Can MP3 show us the money?

Internet startups and musicians looking to make money from digital music have a major problem.

"MP3 is still most often identified with free," said Bob Kohn, chairman of Internet music firm Inc., formerly GoodNoise Corp., who released some of the findings that his company has discovered in its first year of operation. "Consumers are only starting to make a connection between MP3 and e-commerce."

Artists, management agencies, and independent labels looking to the Internet to free them of the Big 5 record labels' domination of the music industry are now worrying that the Internet's culture of free information may mean fewer, if any, profits.

Webnoize/DMN Inc. released results from a recent study on Wednesday that emphasised that the majority of music being downloaded in MP3 format is a copy that hasn't been purchased. The survey of more than 1,500 college students showed, of those who grabbed music off the Internet, at least 44 percent didn't pay for any of it; an additional 42 percent didn't know whether the music was legal or not.

Rap artist Canibus, speaking during a panel discussion, stressed his opinion that unprotected music is fine as a promotional tool, but not to sell. "You can stream 30 seconds of my music from (my Web site)," he said. "But it would be ridiculous to give it away unprotected." The Jamaican-born artist, who maintains his own Web site with the help of two Webmasters, went gold with his first album, Can-I-bus.

The debate comes after two attempts to enforce copyrights by law and technology recently failed. On Tuesday, a three-judge appellate panel scuttled a suit brought by the Recording Industry Association of America against Diamond Multimedia Systems Inc., the maker of the Rio MP3 player.

On Wednesday, a strong digital video copy protection scheme called Divx also tanked after its primary promoter, Circuit City Stores Inc., announced it would fold the management organisation to stem losses.
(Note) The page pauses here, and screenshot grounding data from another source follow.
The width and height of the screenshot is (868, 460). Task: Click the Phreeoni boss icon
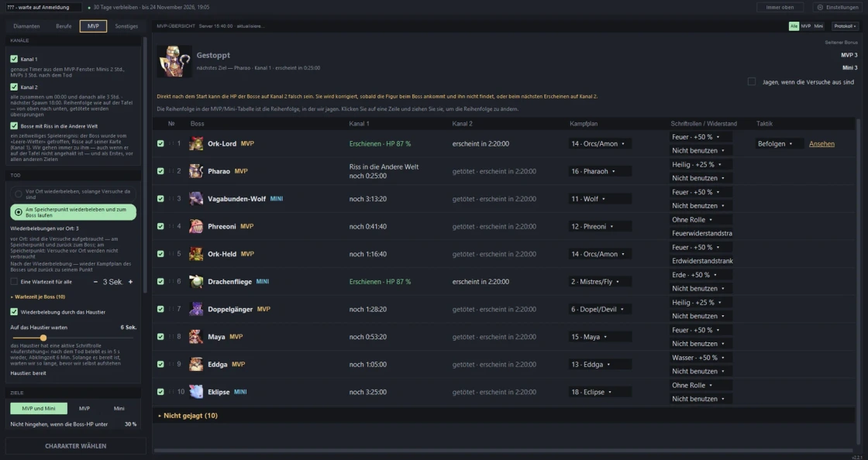click(196, 227)
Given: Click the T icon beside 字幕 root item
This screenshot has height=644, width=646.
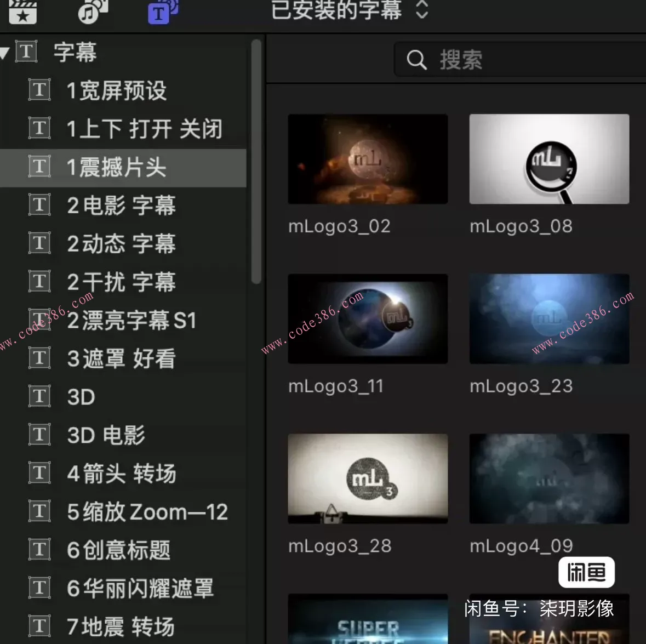Looking at the screenshot, I should pyautogui.click(x=25, y=52).
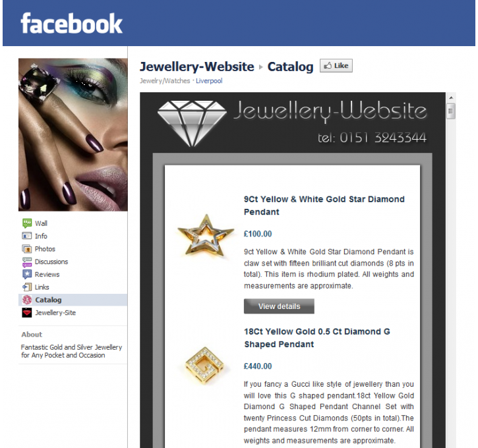The image size is (478, 448).
Task: Open the Liverpool location link
Action: point(209,81)
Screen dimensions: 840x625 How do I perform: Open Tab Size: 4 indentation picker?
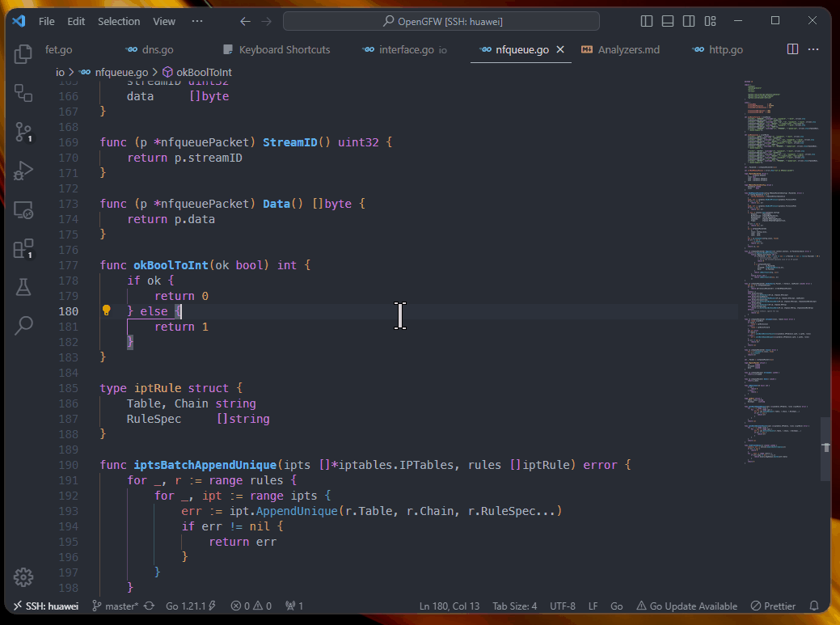point(513,606)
The scheme had many similarities to the Secure Digital Music Initiative, a push by the major record companies and others to make a digital music technology that is pirate-proof.
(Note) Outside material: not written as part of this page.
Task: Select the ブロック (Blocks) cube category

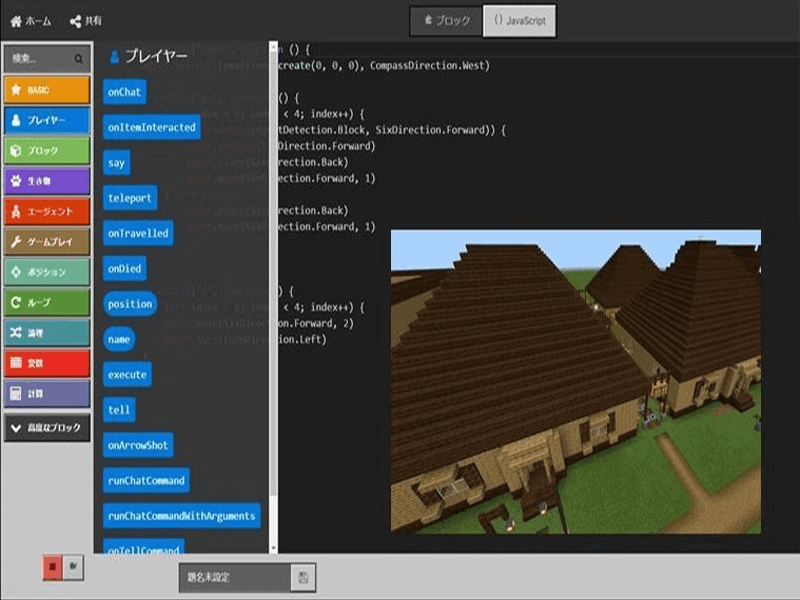Action: pyautogui.click(x=46, y=150)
Yet, pundits at the MP3 Summit predicted that the controversy surrounding whether to use copy protection or not will actually become a moot point in the future. "In every other business, there are sophisticated models for revenue," said Jaron Lanier, an artist and spokesman for Universal Music. "This is increasing the options that musicians have, not giving them less." Lanier sees a future where some artists may make money from digitally downloaded music, while others may make the money from performances, and still others will have corporate sponsors.

Artist Canibus thinks musicians will have other options. "The artist is a brand," he said. "My fans want to see my Web site 24-hours a day. I can use that to promote others music or sell to them." While his site is commerce-free today, that could change soon. Canibus thinks the RIAA's loss is the gain of the artists. "You guys [on the Internet] are basically writing the declaration of independence for the music industry," he said. "This is 1776."

Yet, he stresses, it doesn't mean that the record companies won't have a role to play in the future. "They have a lot of money, and we need that money," he said. "The only one with more money than the record labels is the digital world. This is a fight between superpowers."